When I read that Sam Eastgate, also known Sam Dust, now known as LA Priest, had spent six months building a drum machine, I was skeptical. It felt like making homemade ketchup: sure you can do it yourself, but it’s an awful lot of work to make something that’s better from a factory. I stand corrected as GENE, the jaw-dropping beautiful masterpiece made by/with GENE, the drum machine, is one of the best things I’ve heard in a while.
In fact, as I repeatedly listened to GENE, I began to appreciate GENE. The way his rhythms are also melodies. The way he supports Eastgate’s glorious melodies. And even the way GENE knows when to step back and let Eastgate shine. GENE isn’t just a drum machine—he’s a character within the songs. Obviously, there’s precedent for anthropomorphizing musical instruments. B.B. King had his guitar Lucille, often serving as a surprisingly sassy counterpoint to his luxurious vocals. GENE goes beyond that, though, the Steve Urkel meant to provide background support who winds up stealing all of the scenes.
Like on “Monochrome.” The track begins with some gentle tom tom beats that gradually build in sound, speed and complexity, not quite laying down a groove, but rather lightly sketching one in pencil. As GENE begins to paint in the song’s foundation, a synth enters that’s a cross between a saxophone and a bee swarm. Eventually, two and a half minutes into the song, Eastgate’s vocals come in crooning over drums that have now become trippy. Eastgate exits and the synths return, playing you out of a song that’s infinitely interesting but less than five minutes long. But most captivating of all is how GENE is front-and-center, the track feeling full and complete, yet primarily driven by a drum machine.

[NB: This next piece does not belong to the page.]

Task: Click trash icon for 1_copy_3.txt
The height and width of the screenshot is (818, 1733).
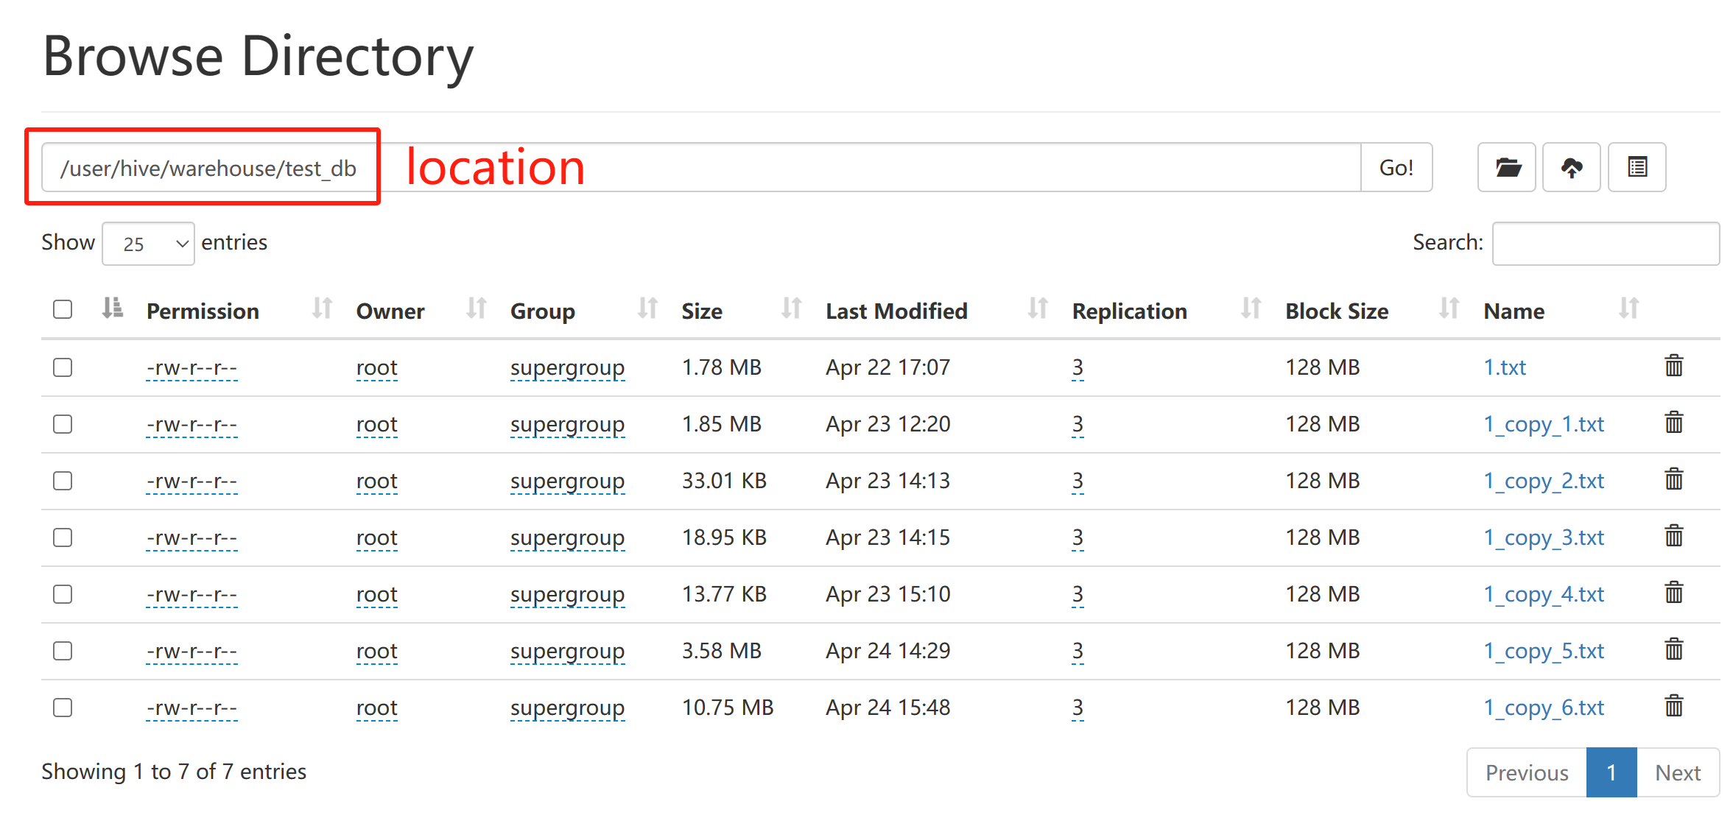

In the interest of fairness, I want to emphasize that while creating GENE is laurel enough to rest upon, Eastgate has a gorgeous voice, capable of an impossible falsetto, but also soulful vocals. On “What Moves,” Eastgate and GENE flirt with 70s soul disco with Eastgate’s Prince-like vocals running up and down the vocaL register, Eastgate setting the song’s infectious melody while GENE handles a beat that’ll make you want to install square lights in your floor. Eastgate even gets in a percussive guitar solo before the song ends, maxing out the tune’s 70s capacity.

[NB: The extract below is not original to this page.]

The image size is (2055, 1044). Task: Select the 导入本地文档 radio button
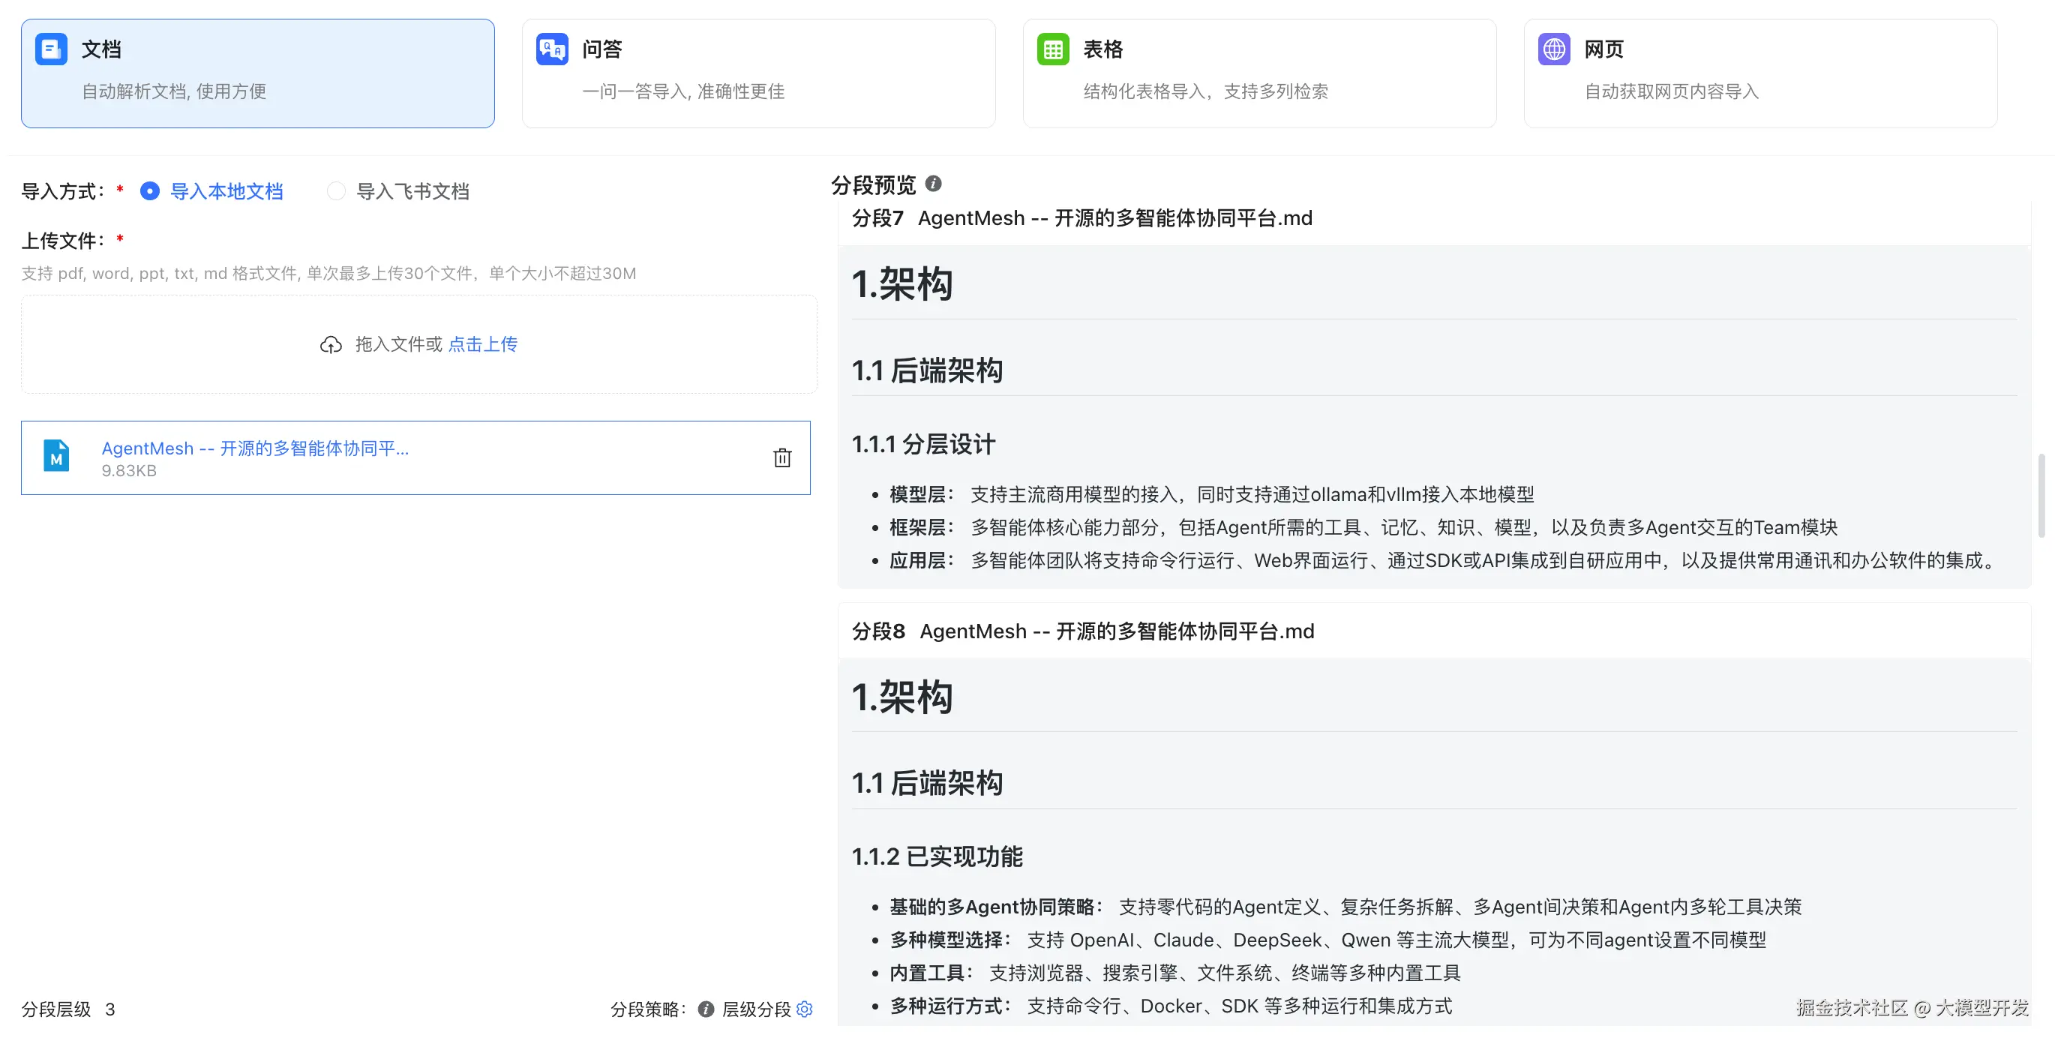(150, 191)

I’ve made a lot of the production here, because it’s truly astonishing, but the album is a work of art because of Eastgate’s songwriting. The melodies catch you by surprise, sometimes hiding in the songs and jumping out when you’re not expecting them. And even when the tracks get dense, Eastgate’s voice and humanity are always there, like an older sibling keeping an eye on you at the playground. And that humanity finds its way to GENE’s beats, which share Eastgate’s warmth and sensitivity. I thought a factory-manufactured machine could make better drum machines than a human, and I was wrong. But it’s worth noting that a machine and human working together can make beats every bit as good as human-only ones.